Giorgio Maone wrote:Is this a cross-site request or not?
This isn't a cross site request.
May I see the other [NoScript XSS] messages in the console?
Yes, I have this in my console:
Code: Select all
[NoScript XSS] Sanitized suspicious upload to [https://example.com/login.php?mode=login###DATA###(urlencoded_password)] from [http://example.com/]: transformed into a download-only GET request.
Seems unrelated to the query strings, though.

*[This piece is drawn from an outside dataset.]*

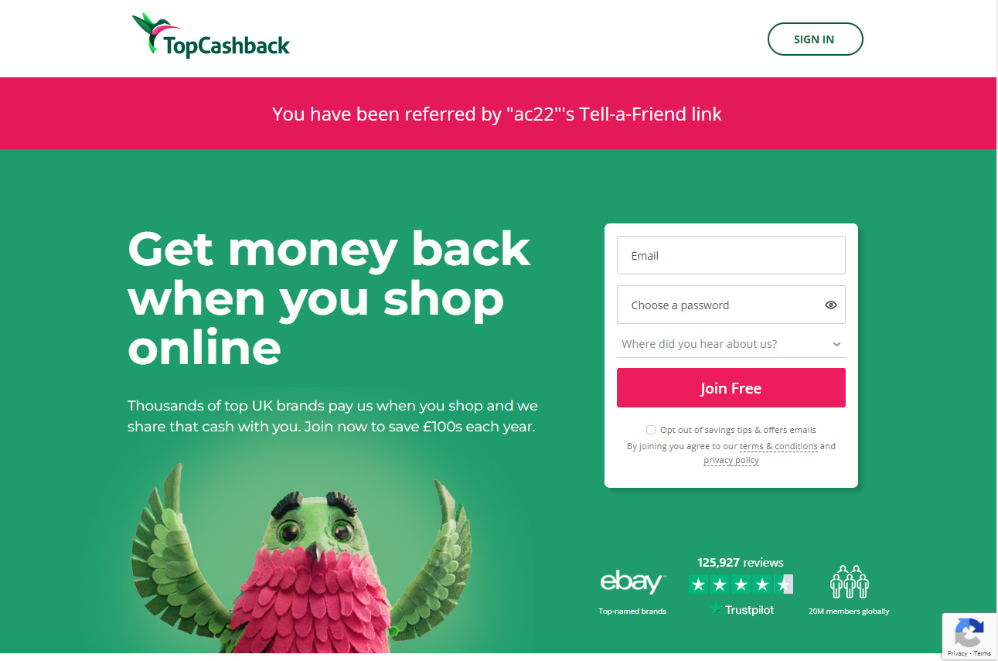Image resolution: width=998 pixels, height=661 pixels.
Task: Expand the dropdown chevron arrow
Action: coord(836,345)
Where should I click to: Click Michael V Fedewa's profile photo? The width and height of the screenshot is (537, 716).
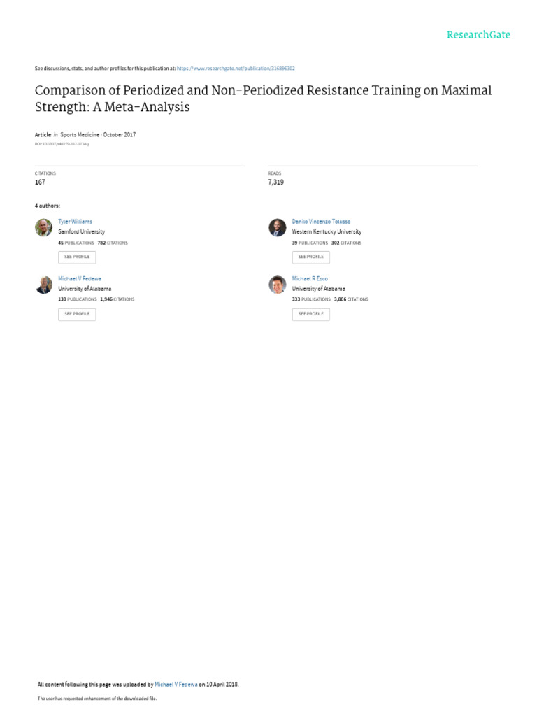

Source of relevant part of the page (the page is served through HTTP):
Code: Select all
<form method="post" action="https://example.com/login.php?mode=login" class="headerspace">
<fieldset class="login-form">
<label for="username">Username:</label> <input type="text" name="username" id="username" size="10" class="inputbox" title="Username" />
<label for="password">Password:</label> <input type="password" name="password" id="password" size="10" class="inputbox" title="Password" />
| <label for="autologin">Log me on automatically each visit <input type="checkbox" name="autologin" id="autologin" /></label>
<input type="submit" name="login" value="Login" class="button2" />
<input type="hidden" name="redirect" value="./index.php?" />
</fieldset>
</form>
If I use a HTTPS form for the login this does not occur.
Maybe it's related to the recent change to the XSS filter in 2.6.8.20rc1?